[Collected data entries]
+++

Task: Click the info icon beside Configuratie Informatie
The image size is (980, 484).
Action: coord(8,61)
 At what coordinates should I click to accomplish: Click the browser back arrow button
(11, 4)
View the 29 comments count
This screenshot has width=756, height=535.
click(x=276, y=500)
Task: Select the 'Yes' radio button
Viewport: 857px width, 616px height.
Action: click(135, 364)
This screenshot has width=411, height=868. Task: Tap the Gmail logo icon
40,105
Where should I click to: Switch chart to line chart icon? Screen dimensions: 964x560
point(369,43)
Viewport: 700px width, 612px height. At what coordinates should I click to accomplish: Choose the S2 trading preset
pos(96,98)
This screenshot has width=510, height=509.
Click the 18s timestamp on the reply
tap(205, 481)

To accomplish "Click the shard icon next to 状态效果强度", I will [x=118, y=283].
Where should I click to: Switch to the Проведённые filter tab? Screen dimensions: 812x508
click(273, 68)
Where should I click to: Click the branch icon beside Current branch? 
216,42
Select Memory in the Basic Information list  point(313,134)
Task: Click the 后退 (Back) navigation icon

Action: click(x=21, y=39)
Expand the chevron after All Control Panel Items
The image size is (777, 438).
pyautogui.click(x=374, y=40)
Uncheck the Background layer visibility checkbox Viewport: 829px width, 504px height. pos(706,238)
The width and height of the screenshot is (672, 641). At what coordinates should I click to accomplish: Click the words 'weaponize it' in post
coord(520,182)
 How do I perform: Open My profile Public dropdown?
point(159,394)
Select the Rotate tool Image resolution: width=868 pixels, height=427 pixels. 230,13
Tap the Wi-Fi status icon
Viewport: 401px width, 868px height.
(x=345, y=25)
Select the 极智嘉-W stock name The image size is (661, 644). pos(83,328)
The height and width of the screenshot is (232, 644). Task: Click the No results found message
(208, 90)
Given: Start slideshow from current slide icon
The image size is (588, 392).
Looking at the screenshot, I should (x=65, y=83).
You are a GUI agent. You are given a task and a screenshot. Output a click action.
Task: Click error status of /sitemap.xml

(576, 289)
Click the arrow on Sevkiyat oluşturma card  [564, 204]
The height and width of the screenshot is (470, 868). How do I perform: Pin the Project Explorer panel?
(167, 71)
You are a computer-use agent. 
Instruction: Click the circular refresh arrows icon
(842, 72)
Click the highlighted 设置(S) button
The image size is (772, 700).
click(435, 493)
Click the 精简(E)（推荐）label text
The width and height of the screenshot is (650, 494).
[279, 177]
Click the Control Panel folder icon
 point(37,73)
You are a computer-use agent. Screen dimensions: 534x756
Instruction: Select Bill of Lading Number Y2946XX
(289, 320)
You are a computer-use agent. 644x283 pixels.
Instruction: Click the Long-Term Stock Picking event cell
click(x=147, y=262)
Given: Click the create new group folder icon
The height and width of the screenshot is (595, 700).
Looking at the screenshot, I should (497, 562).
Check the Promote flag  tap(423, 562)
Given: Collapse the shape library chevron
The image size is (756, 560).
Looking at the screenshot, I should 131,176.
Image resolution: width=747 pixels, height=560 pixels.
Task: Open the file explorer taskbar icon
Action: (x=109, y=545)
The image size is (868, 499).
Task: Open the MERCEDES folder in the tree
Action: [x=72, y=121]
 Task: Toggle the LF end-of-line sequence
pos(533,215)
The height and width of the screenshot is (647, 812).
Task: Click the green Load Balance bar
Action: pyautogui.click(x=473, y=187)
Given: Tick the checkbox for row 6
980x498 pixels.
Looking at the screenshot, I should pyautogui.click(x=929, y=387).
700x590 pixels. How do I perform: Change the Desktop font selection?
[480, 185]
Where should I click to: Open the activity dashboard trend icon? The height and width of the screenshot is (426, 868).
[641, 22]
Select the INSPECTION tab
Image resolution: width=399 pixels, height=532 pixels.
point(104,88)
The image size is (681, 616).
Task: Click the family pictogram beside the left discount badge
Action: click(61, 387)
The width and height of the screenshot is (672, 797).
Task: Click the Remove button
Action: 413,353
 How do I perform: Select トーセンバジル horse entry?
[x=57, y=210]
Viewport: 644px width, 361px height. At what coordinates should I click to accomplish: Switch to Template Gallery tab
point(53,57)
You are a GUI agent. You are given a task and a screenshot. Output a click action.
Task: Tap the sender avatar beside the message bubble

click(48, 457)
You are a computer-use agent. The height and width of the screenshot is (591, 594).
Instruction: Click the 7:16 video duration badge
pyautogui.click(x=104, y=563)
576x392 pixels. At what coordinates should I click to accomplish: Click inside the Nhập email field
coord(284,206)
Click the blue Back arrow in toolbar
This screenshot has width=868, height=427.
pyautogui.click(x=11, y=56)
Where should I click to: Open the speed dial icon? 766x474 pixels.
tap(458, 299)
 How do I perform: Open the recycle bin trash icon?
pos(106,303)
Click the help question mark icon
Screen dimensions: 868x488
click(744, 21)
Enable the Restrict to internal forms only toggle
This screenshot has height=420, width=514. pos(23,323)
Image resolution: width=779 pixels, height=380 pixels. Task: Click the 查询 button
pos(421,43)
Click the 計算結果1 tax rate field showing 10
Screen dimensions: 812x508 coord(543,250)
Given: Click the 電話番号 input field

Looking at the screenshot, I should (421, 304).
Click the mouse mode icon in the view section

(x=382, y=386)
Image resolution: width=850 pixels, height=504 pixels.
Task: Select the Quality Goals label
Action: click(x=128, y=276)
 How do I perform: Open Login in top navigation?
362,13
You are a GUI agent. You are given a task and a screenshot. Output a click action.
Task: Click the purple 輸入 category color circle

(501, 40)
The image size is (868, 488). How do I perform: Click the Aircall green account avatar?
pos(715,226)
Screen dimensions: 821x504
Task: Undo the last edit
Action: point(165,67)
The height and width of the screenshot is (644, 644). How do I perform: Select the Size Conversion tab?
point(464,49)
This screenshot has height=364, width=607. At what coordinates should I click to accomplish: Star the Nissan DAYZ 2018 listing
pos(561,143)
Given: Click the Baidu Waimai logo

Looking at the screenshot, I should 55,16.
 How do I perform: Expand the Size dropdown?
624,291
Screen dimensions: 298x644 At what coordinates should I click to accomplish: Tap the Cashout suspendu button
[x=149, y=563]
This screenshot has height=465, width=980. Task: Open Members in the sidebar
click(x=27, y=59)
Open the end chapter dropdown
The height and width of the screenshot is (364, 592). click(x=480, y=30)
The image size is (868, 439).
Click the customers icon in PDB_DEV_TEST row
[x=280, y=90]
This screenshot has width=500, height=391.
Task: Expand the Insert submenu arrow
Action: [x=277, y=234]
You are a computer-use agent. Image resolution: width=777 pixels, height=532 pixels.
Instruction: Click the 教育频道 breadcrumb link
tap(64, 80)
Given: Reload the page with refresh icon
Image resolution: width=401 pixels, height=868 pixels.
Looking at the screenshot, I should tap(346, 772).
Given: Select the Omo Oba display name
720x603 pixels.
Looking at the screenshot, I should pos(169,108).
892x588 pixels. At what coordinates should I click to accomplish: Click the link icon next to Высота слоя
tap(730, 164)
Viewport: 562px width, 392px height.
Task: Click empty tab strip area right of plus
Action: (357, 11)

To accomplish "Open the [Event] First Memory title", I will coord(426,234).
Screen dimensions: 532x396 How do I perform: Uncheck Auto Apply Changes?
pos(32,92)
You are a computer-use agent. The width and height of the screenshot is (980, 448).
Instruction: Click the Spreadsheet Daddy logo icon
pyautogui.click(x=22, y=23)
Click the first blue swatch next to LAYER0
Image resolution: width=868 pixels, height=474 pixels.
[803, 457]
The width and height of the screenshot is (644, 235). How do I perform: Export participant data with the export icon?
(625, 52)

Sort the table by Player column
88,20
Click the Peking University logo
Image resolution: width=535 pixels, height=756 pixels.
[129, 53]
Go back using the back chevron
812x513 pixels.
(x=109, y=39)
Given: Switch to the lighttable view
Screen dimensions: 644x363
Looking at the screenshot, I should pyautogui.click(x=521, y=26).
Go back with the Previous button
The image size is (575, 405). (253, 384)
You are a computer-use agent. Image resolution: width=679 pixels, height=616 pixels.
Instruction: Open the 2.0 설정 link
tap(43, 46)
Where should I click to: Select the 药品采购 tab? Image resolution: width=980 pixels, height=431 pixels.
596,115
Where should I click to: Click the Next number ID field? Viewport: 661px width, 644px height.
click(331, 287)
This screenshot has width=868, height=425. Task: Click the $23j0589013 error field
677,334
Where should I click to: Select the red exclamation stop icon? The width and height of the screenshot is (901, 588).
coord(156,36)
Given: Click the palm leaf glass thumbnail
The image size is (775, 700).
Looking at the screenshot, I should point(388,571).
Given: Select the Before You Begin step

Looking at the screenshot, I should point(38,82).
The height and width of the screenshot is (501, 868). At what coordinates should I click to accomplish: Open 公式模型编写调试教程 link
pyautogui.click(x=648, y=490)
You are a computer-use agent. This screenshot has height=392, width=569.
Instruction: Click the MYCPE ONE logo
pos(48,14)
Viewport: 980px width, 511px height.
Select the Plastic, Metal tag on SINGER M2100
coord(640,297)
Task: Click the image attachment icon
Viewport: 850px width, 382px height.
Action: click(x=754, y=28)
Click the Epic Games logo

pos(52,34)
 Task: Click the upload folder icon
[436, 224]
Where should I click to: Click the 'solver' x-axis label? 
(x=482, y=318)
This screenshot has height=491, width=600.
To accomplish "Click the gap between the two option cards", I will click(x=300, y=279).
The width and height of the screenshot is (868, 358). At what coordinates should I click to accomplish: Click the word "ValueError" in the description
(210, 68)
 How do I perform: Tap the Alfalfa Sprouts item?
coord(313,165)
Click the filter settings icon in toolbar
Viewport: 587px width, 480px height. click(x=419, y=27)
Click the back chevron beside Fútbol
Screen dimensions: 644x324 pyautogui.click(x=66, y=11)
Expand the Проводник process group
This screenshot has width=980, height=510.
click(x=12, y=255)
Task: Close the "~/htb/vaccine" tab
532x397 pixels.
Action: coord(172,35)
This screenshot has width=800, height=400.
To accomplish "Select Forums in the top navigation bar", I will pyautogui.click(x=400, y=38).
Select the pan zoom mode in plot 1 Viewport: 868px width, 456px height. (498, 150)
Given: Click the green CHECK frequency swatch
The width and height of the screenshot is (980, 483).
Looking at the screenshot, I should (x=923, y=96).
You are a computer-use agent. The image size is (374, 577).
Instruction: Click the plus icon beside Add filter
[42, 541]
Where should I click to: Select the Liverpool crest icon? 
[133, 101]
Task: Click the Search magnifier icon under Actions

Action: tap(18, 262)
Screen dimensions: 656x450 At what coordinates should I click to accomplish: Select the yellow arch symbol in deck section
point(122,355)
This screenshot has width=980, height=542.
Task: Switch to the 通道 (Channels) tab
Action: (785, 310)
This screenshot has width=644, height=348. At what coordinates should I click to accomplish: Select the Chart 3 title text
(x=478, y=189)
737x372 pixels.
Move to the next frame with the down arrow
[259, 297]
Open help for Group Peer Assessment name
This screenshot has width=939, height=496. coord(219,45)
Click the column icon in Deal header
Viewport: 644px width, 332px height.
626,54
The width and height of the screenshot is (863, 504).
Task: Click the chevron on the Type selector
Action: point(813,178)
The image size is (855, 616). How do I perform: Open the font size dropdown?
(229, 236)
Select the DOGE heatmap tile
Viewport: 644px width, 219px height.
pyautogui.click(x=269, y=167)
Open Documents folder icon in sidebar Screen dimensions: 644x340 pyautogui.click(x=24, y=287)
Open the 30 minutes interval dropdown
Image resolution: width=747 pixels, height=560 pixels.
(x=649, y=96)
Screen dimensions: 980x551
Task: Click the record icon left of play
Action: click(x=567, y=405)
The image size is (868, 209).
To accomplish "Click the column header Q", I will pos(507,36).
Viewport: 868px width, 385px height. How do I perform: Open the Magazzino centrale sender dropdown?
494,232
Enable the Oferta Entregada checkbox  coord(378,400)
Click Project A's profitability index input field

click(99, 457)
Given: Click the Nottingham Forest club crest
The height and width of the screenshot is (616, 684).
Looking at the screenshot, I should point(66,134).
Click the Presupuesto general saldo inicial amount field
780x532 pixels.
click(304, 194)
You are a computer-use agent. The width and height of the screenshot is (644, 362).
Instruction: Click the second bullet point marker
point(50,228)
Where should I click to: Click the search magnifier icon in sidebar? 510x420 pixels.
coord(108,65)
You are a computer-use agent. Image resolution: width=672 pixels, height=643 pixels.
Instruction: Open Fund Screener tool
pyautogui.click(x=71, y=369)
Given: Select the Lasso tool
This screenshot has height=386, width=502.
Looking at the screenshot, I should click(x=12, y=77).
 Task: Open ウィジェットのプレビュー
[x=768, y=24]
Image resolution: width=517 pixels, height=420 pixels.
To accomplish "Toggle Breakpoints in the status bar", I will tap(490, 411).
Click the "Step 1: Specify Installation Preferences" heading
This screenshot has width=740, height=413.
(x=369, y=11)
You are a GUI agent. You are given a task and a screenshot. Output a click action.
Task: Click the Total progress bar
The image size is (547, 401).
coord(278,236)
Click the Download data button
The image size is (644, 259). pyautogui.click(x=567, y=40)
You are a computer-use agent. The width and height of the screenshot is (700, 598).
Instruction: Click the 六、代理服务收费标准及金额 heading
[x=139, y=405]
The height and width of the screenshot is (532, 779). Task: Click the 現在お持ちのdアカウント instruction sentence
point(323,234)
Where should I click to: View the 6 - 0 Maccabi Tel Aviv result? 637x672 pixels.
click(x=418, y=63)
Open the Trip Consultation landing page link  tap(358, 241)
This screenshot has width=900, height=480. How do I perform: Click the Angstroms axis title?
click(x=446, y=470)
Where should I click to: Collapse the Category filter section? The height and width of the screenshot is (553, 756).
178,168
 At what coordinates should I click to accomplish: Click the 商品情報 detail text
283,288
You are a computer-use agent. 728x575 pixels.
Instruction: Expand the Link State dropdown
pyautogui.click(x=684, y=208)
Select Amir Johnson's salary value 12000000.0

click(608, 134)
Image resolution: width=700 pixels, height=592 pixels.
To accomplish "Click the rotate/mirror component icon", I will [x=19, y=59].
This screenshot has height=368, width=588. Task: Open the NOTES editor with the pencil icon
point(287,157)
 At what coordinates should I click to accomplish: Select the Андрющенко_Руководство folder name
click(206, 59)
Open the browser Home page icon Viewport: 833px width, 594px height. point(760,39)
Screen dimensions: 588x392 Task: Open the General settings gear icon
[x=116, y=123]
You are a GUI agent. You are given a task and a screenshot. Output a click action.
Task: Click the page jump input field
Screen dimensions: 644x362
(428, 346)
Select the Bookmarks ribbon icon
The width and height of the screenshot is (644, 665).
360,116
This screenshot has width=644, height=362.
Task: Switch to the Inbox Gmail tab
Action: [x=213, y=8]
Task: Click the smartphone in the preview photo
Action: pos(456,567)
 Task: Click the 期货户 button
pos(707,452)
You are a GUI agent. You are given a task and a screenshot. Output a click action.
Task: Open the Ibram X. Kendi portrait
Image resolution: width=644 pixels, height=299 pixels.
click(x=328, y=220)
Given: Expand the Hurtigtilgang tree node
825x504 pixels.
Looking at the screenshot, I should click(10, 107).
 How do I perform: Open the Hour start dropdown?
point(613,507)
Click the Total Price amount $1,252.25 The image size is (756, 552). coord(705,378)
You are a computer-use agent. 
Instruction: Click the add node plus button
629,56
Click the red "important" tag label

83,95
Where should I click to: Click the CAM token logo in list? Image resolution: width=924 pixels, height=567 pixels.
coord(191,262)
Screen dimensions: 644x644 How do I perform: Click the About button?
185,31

+++

** WHAT THE TASK REQUIRES **
Show a copy of each line from the records above in which the string "blue" occurs.

** RESULT OF THIS EXERCISE **
Click the blue Back arrow in toolbar
Click the first blue swatch next to LAYER0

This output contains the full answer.